◆ Instructions for the task:
Search the records for the word "Load". Copy every line where it appears.

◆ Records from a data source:
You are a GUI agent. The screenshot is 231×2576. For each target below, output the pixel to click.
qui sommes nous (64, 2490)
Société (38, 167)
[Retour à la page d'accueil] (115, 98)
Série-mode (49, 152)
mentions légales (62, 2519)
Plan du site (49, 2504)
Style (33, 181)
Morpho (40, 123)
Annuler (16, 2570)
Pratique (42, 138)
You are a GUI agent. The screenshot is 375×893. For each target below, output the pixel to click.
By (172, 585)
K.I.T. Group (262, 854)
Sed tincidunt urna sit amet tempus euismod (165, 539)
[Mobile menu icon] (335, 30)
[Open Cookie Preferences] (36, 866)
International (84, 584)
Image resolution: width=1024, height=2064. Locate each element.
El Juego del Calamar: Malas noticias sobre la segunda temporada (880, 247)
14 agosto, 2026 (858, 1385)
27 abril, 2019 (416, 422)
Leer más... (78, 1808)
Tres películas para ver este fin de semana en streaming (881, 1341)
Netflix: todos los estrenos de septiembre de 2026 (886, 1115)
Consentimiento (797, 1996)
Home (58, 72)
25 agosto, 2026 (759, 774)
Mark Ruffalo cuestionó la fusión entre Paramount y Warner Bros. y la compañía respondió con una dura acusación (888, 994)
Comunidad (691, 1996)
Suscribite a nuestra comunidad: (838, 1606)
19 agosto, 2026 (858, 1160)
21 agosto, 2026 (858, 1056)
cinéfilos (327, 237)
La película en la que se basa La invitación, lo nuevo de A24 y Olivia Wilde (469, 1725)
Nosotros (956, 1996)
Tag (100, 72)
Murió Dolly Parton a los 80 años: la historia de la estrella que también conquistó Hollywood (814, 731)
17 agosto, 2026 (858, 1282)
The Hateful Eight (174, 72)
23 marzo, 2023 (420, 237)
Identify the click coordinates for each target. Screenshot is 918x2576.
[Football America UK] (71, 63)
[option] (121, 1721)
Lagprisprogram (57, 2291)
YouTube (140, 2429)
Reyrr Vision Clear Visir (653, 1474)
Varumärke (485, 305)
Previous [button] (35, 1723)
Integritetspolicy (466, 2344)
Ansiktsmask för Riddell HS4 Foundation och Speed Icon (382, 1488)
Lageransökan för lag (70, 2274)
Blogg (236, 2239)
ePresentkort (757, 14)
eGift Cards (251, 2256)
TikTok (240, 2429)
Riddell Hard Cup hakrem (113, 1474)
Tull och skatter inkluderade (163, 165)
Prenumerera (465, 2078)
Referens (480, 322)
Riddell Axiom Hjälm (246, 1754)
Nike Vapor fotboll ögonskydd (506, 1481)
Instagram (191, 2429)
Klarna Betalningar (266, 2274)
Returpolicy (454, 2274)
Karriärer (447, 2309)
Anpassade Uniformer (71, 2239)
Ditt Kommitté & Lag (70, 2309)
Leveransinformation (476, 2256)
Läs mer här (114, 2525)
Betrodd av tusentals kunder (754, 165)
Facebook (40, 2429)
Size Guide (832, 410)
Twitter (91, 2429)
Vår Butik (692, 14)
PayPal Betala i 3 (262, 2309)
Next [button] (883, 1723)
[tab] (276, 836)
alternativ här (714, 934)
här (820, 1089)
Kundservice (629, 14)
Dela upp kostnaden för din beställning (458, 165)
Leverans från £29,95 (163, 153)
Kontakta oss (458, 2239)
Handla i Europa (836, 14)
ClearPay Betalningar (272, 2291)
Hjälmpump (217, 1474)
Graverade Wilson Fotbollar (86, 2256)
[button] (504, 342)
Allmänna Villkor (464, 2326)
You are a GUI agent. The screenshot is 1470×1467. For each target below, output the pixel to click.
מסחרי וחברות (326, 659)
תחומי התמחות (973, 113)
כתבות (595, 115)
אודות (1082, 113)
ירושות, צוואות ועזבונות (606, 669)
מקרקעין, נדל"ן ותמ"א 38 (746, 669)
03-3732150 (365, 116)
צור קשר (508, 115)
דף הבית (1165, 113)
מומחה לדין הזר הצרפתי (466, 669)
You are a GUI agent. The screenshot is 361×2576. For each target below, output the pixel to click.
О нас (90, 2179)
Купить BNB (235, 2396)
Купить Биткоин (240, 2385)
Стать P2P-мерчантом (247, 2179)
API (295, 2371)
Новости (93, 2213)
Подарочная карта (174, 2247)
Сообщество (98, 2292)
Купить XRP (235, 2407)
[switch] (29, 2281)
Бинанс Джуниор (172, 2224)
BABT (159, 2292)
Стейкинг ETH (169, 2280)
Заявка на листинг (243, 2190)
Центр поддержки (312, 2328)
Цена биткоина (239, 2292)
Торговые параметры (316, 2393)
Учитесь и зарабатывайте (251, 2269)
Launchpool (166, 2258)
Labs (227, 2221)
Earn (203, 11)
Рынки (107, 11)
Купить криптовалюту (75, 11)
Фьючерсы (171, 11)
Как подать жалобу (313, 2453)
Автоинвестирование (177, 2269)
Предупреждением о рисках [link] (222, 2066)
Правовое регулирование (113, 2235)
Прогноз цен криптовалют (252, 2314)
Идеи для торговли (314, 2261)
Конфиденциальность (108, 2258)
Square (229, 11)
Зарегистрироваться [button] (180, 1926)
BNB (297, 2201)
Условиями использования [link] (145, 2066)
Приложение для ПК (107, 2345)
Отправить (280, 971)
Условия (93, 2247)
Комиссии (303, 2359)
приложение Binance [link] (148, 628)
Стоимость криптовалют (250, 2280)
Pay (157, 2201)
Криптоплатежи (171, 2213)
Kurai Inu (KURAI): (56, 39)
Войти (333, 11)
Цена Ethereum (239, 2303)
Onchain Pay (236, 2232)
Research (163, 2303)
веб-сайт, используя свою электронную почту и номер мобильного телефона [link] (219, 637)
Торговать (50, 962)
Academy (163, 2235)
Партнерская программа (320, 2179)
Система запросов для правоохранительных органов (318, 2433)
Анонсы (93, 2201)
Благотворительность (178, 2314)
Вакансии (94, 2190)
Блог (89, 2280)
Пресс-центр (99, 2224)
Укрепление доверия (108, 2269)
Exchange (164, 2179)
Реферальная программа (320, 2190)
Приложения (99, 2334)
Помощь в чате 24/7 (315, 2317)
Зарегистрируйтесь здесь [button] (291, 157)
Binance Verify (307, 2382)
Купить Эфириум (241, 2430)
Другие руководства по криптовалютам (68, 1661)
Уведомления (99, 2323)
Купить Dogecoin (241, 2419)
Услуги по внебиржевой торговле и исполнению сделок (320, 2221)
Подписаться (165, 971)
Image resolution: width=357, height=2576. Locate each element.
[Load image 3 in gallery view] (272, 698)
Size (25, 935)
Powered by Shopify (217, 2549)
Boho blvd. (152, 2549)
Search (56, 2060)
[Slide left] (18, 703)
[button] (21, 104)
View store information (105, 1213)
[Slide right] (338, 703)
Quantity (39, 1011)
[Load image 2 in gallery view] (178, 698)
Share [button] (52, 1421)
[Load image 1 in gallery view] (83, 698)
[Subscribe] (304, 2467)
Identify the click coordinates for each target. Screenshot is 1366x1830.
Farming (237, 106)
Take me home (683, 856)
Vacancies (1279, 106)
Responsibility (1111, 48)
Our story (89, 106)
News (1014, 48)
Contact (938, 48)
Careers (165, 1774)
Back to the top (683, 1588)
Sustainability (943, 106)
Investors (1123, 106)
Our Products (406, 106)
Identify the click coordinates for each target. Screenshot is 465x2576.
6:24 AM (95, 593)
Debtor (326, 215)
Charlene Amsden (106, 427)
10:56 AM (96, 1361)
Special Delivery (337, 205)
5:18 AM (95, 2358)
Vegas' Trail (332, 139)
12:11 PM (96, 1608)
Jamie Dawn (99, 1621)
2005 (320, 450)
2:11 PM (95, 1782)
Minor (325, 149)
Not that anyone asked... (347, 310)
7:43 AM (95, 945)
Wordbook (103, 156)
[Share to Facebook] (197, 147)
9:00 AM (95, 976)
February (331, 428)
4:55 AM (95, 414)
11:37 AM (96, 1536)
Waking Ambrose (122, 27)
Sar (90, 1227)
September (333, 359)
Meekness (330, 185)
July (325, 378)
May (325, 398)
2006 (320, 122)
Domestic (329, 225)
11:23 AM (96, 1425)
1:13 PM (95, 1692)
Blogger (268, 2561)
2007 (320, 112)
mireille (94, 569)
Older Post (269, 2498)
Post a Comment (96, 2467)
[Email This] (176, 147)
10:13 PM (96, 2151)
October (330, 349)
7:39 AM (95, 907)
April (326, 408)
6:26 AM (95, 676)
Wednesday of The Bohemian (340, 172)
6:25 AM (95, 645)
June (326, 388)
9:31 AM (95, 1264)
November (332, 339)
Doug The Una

◆ Written answer:
[Load image 3 in gallery view] (272, 698)
[Load image 2 in gallery view] (178, 698)
[Load image 1 in gallery view] (83, 698)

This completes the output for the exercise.